Au vu de l’ensemble de ces éléments, le SPC était fondé à retenir que la recourante connaissait l’existence de ces contrats d’assurance et, qu’en ayant tu ces éléments de fortune, elle ne pouvait se prévaloir de sa bonne foi.

Par ailleurs, la recourante a utilisé la somme reçue à la suite du rachat des polices d’assurance aux fins, selon ses dires, de rembourser des personnes qui l’avaient soutenue. Pour cette raison également, à teneur de la jurisprudence constante en la matière, elle ne peut se prévaloir de sa bonne foi.

La deuxième condition, à savoir celle de la situation difficile que pourrait engendrer le remboursement, n'a pas lieu d'être traitée, les conditions posées par l'art. 42 al. 1 LIASI étant cumulatives.

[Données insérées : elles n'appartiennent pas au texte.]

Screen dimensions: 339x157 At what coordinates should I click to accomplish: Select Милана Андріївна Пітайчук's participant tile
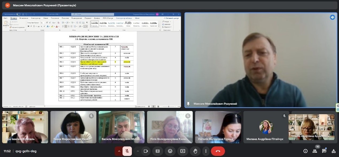tap(266, 127)
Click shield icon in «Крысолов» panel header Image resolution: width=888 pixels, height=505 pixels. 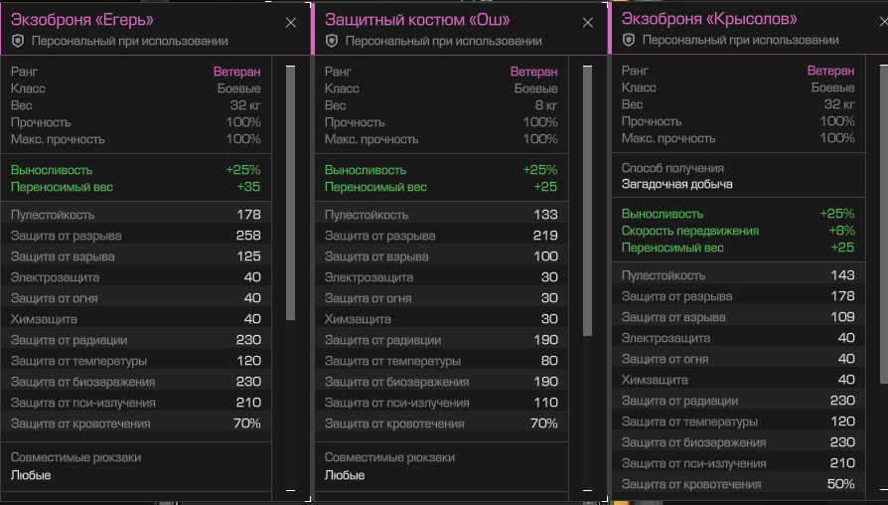pos(628,40)
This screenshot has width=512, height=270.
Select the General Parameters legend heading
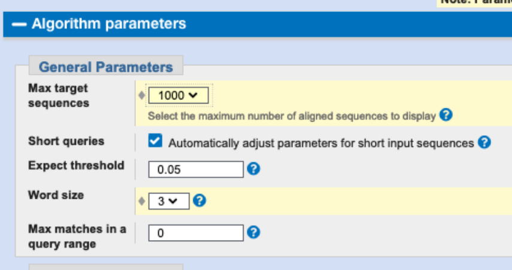coord(106,67)
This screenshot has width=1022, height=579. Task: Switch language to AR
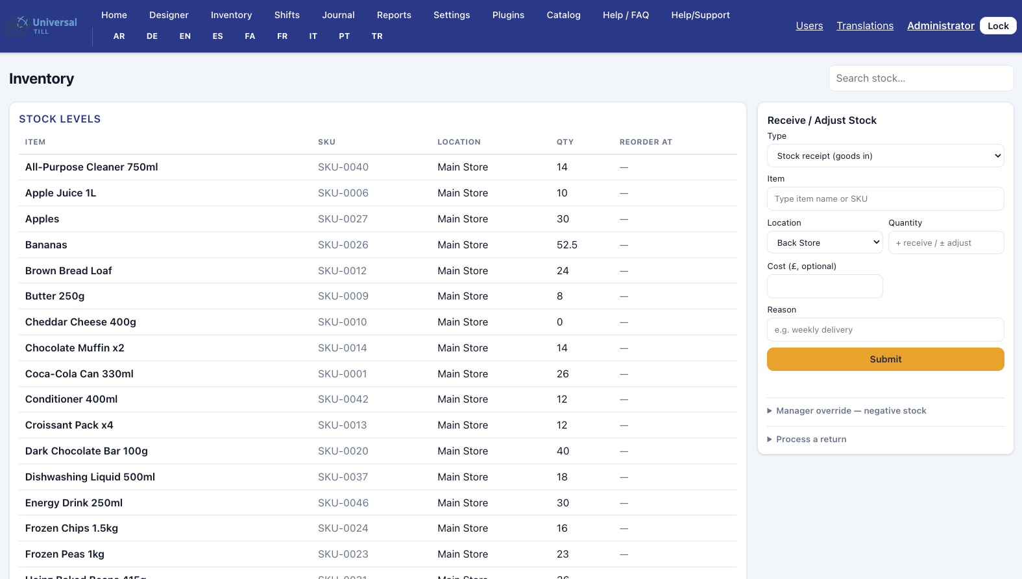(119, 36)
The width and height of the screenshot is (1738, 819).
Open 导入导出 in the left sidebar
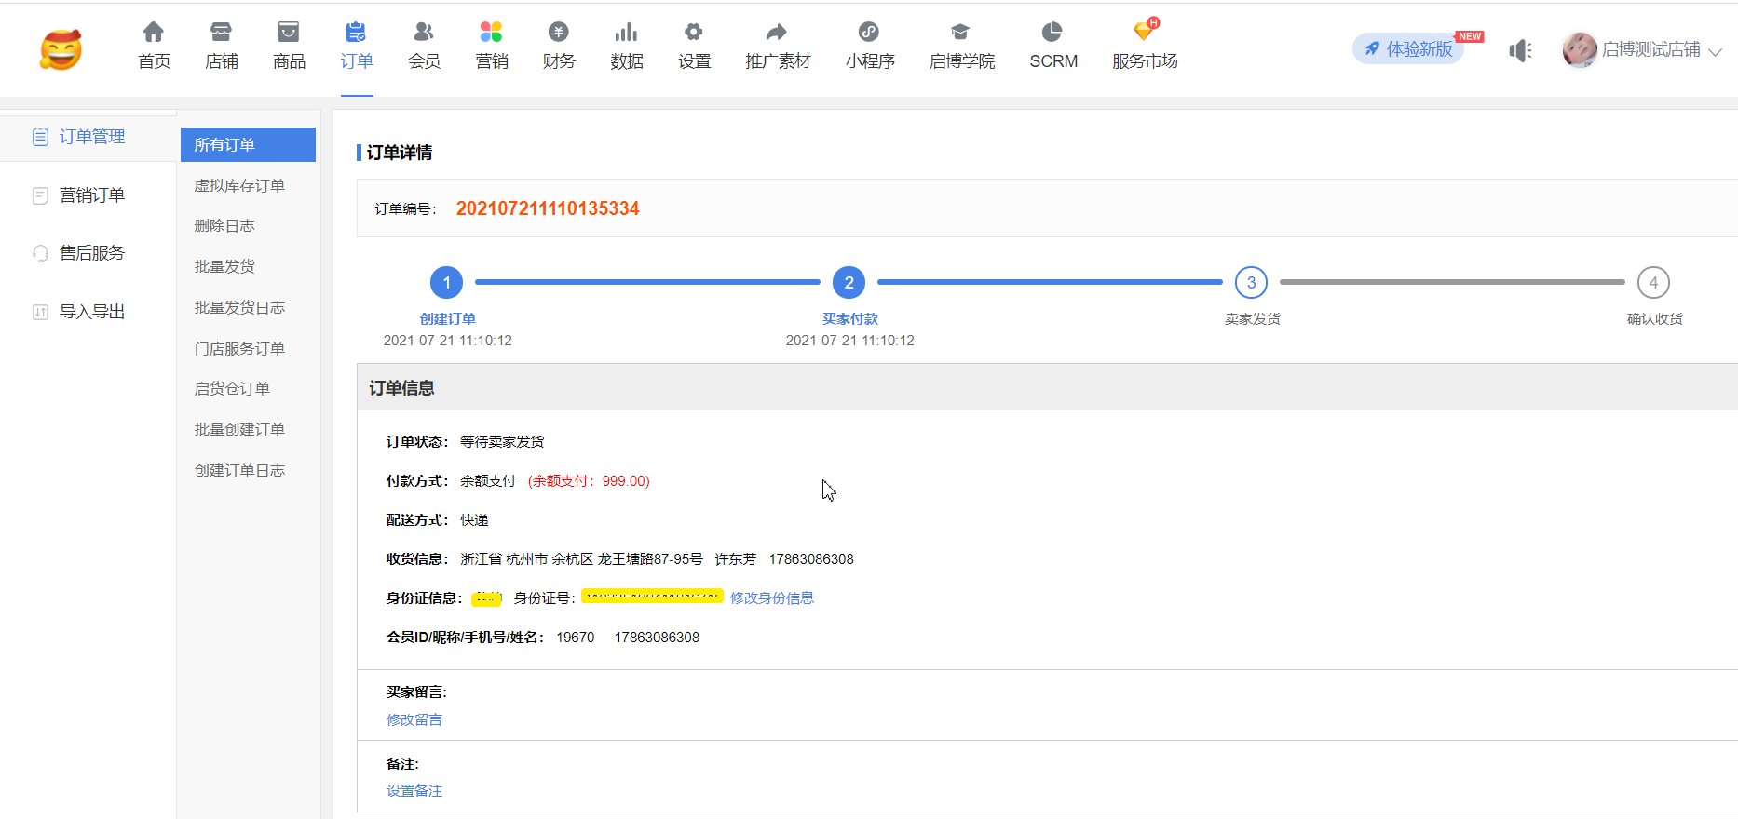point(91,312)
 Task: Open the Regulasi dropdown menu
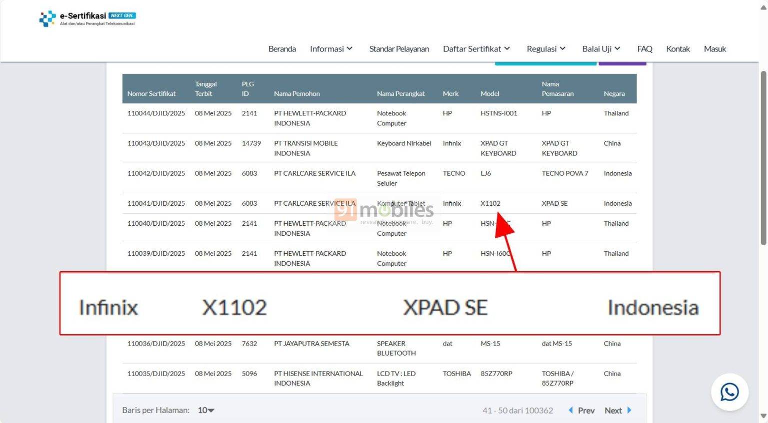tap(546, 48)
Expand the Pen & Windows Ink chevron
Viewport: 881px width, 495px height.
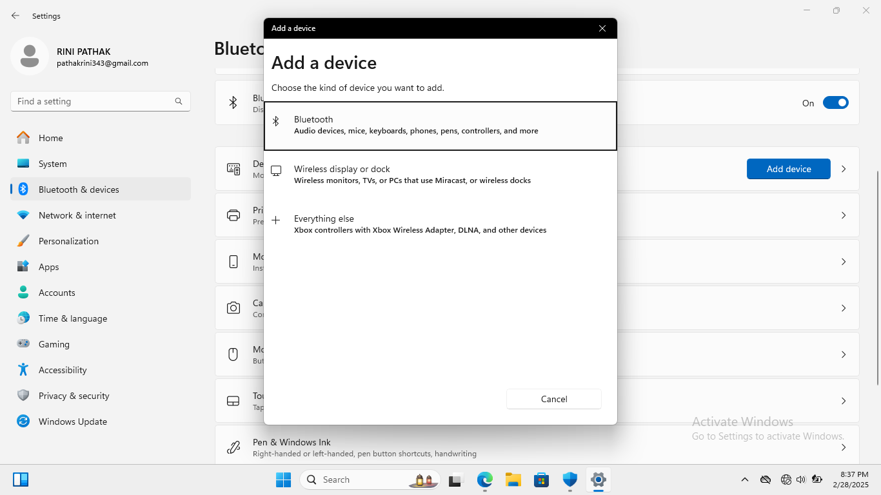click(x=843, y=447)
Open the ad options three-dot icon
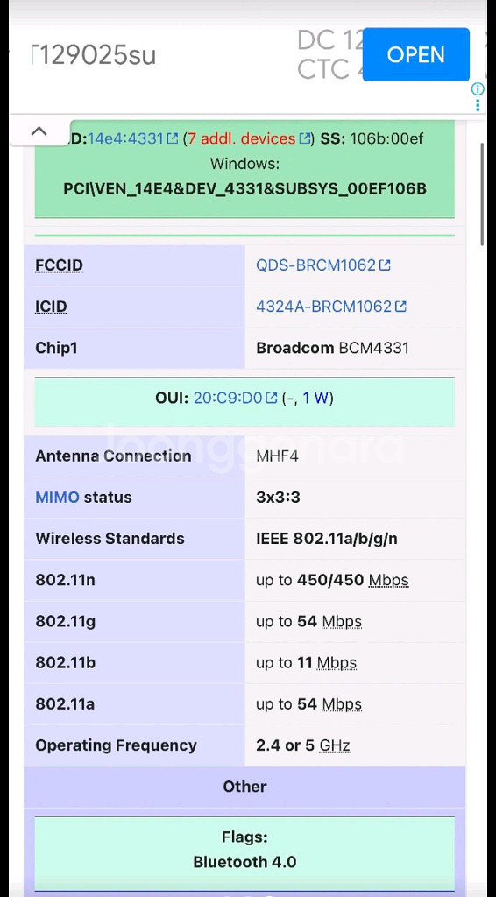 point(478,105)
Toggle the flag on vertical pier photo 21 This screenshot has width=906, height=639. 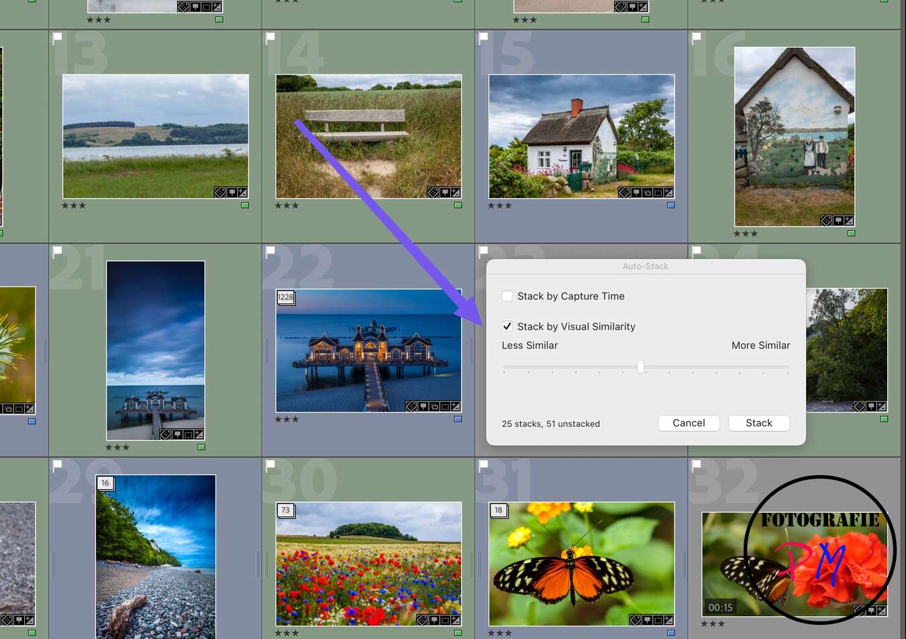57,250
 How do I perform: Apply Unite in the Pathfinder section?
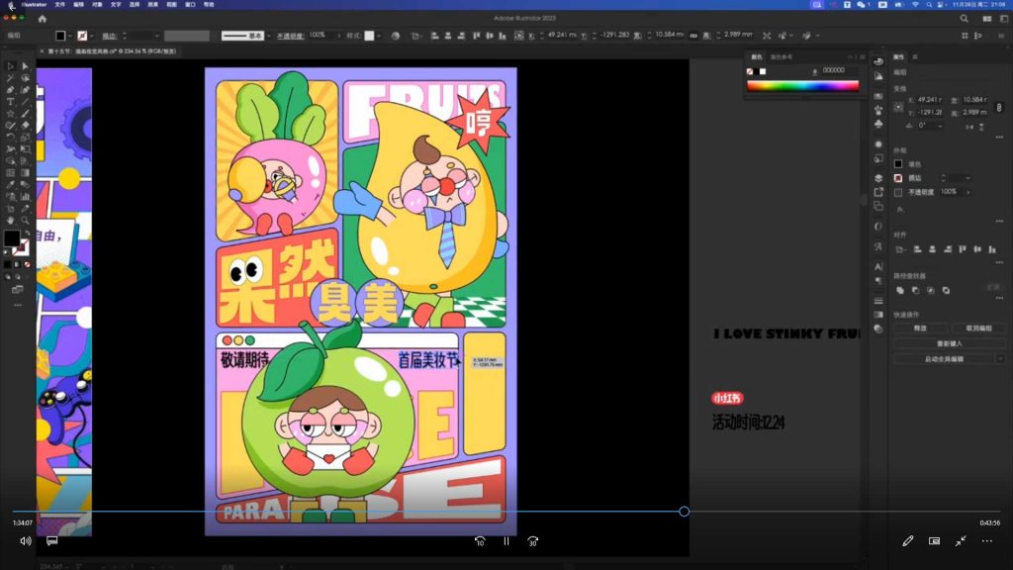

La décision refusant la remise étant fondée, le recours sera rejeté.

5) Vu la nature du litige et son issue, il ne sera ni perçu d'émolument ni alloué d'indemnité de procédure (art. 87 LPA).

 

* * * * *

PAR CES MOTIFS
LA CHAMBRE ADMINISTRATIVE

à la forme :

déclare recevable le recours interjeté le 11 décembre 2020 par Madame A_______ contre la décision du service des prestations complémentaires du 12 novembre 2020 ;

au fond :

le rejette ;

dit qu’il n’est pas perçu d’émolument ni alloué d’indemnité de procédure ;

dit que conformément aux art. 82 ss de la loi fédérale sur le Tribunal fédéral du 17 juin 2005 (LTF - RS 173.110), le présent arrêt peut être porté dans les trente jours qui suivent sa notification par-devant le Tribunal fédéral, par la voie du recours en matière de droit public ; le mémoire de recours doit indiquer les conclusions, motifs et moyens de preuve et porter la signature du recourant ou de son mandataire ; il doit être adressé au Tribunal fédéral, Schweizerhofquai 6, 6004 Lucerne, par voie postale ou par voie électronique aux conditions de l'art. 42 LTF. Le présent arrêt et les pièces en possession du recourant, invoquées comme moyens de preuve, doivent être joints à l'envoi ;

communique le présent arrêt à Madame A_______ ainsi qu'au service des prestations complémentaires.

Siégeant : Mme Krauskopf, présidente, Mmes Payot Zen-Ruffinen et Lauber, juges.

Au nom de la chambre administrative :

le greffier-juriste :

 

 

F. Scheffre

 

la présidente siégeant :

 

 

F. Krauskopf

 

Copie conforme de cet arrêt a été communiquée aux parties.